I'd been avoiding reading anything by C. S. Friedman, for some reason. The fact that her novels looked like doorstops may have been a contributing factor. Somehow, though, her This Alien Shore wound up on my to-get list, and I finally got around to reading it earlier this month.
The plot of This Alien Shore is not particularly new: a secretive organization holds a monopoly on space travel, and there are movements afoot to disrupt the status quo; a plucky heroine escapes the destruction of her home, and finds within herself exotic talents by which she evades her enemies; a cyber-augmented hacker races to stop a threat to his kind; etc., etc., etc. That's not what I want to talk about.
In a preface, Friedman acknowledges a debt of imagination to Cordwainer Smith, and her debt is evident in several places. Stylistically, there is no comparison; no-one but Smith ever wrote like Smith. But there are a few bits of... borrowing may be too strong a term. Most obvious, and least important, is her use of the phrase "the up-and-out" for space; Smith, of course, used the phrase in, IIRC, "Scanners Live in Vain", and perhaps in some of his less memorable stories. Her model of space travel, within the ainniq, is reminiscent of Smith's "The Game of Rat and Dragon", although the way in which her pilots deal with it is quite different. Also, she deals somewhat with the concept of speciation within humanity, as did Smith. (He's better known for the Underpeople, but it's clear that humanity has undergone speciation in, e.g., Norstrilia.)

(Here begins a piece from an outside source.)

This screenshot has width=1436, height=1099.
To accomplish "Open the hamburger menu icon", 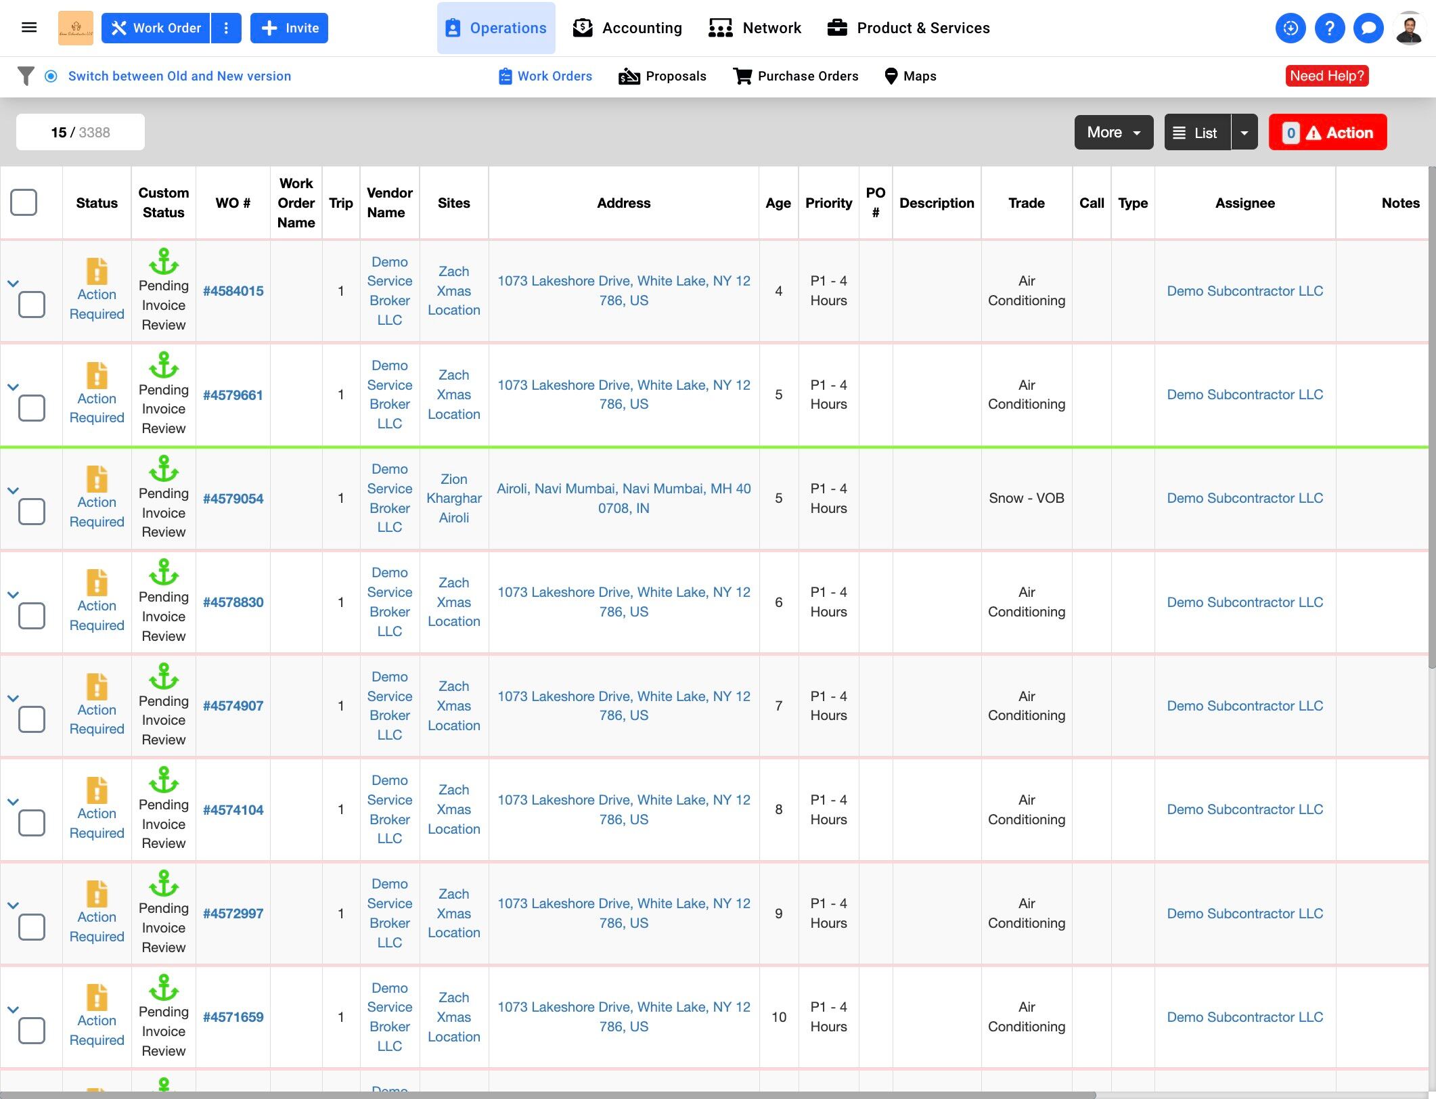I will point(29,28).
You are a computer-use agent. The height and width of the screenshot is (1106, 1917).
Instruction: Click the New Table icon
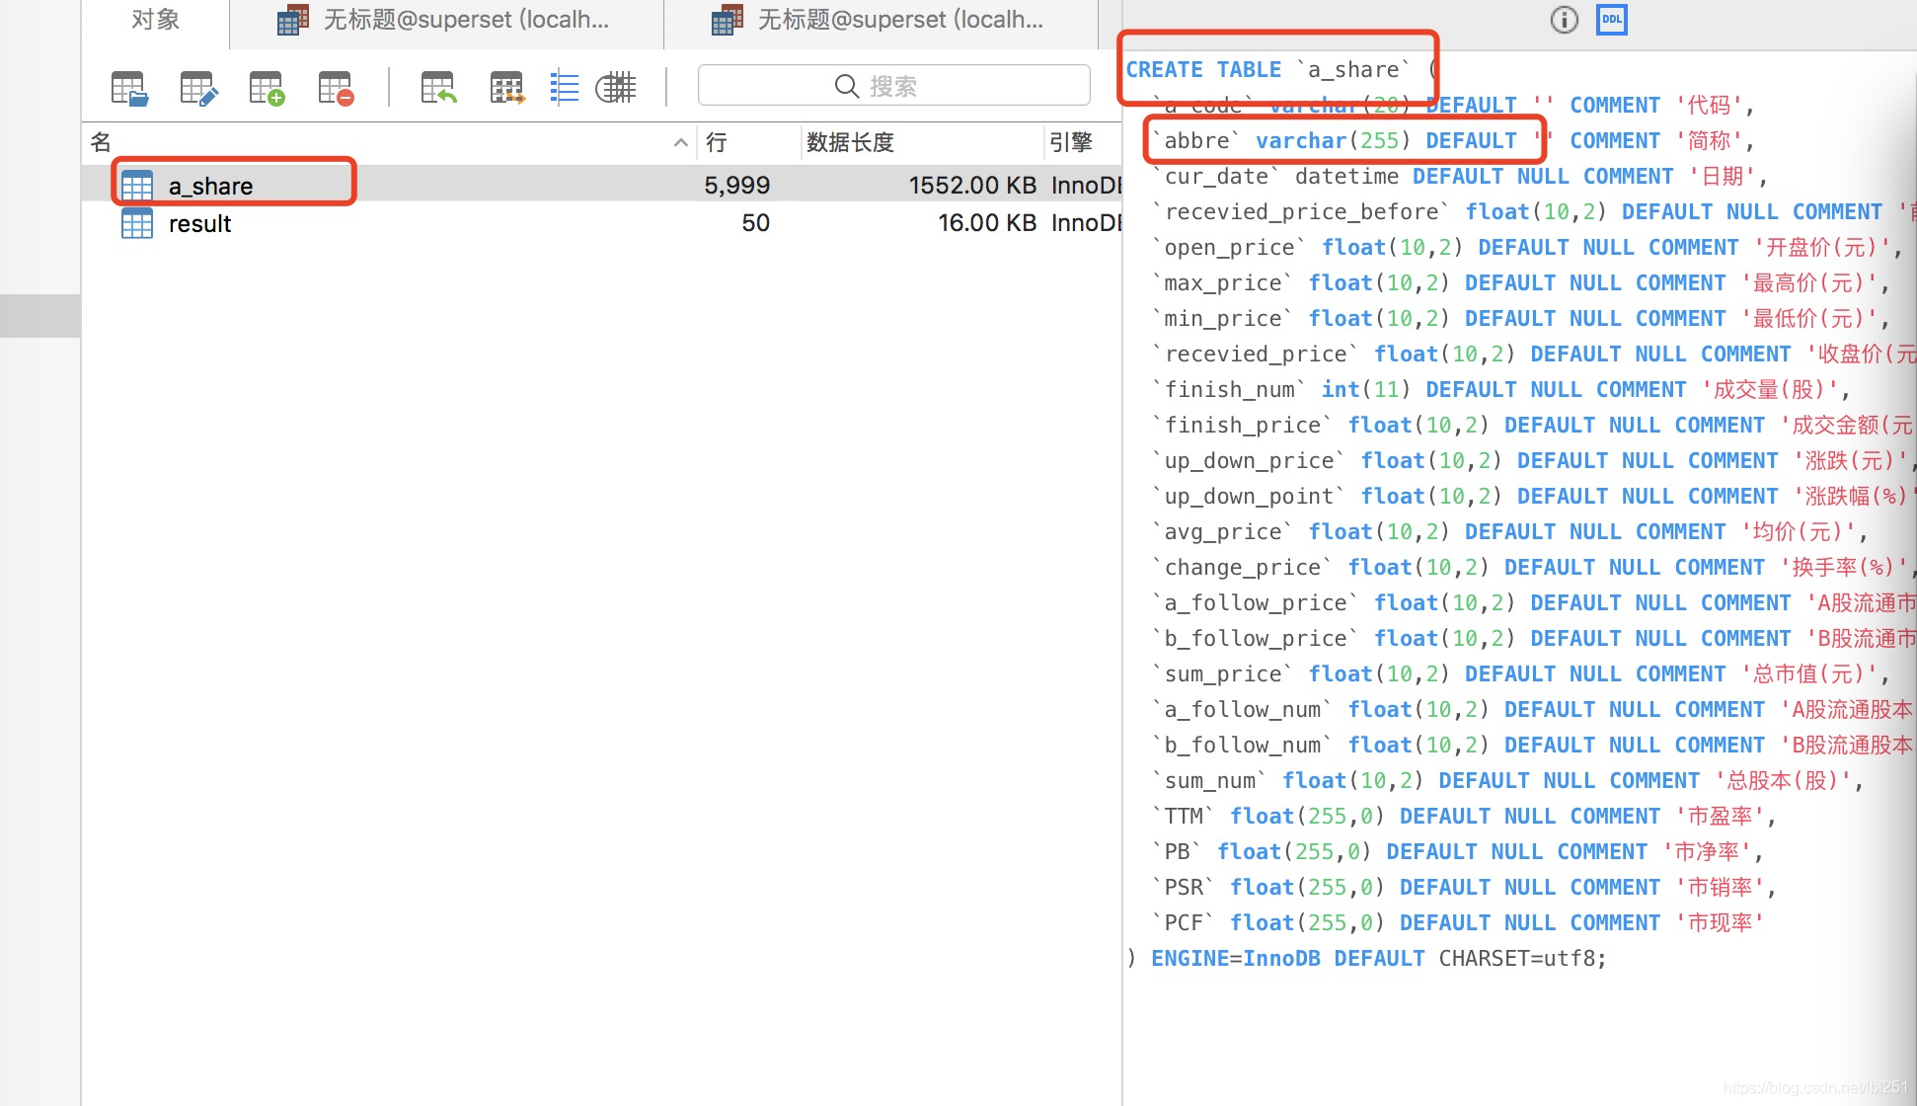click(x=265, y=87)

More interesting is Friedman's acknowledged debt to Oliver Sacks and Temple Grandin. Her heroine suffers from an extreme form of Multiple Personality Disorder, which turns out to be a strength. On a broader scale, she introduces us to the society of Guera, which accepts what our society would call mental disorders and provides them with niches where they become valuable. (One of the viewpoint characters appears to be high-functioning autistic, for example; there is, in Gueran society, an acknowledged role for such people, where their ability to concentrate is an asset and their social disabilities are minimized.) Other SF authors have played with this idea - Fritz Leiber's "Poor Superman" comes to mind, as do such Bujold characters as Konstantin Bothari and Mark Vorkosigan - but Friedman's treatment of the issue is more extensive, deeper, and somehow more humane. I would be quite interested in learning more about the Guerans.
Although Friedman's prose is not particularly memorable and her characterizations are less dense than they could be, she has constructed an intriguing world - enough so that I intend to continue reading her work.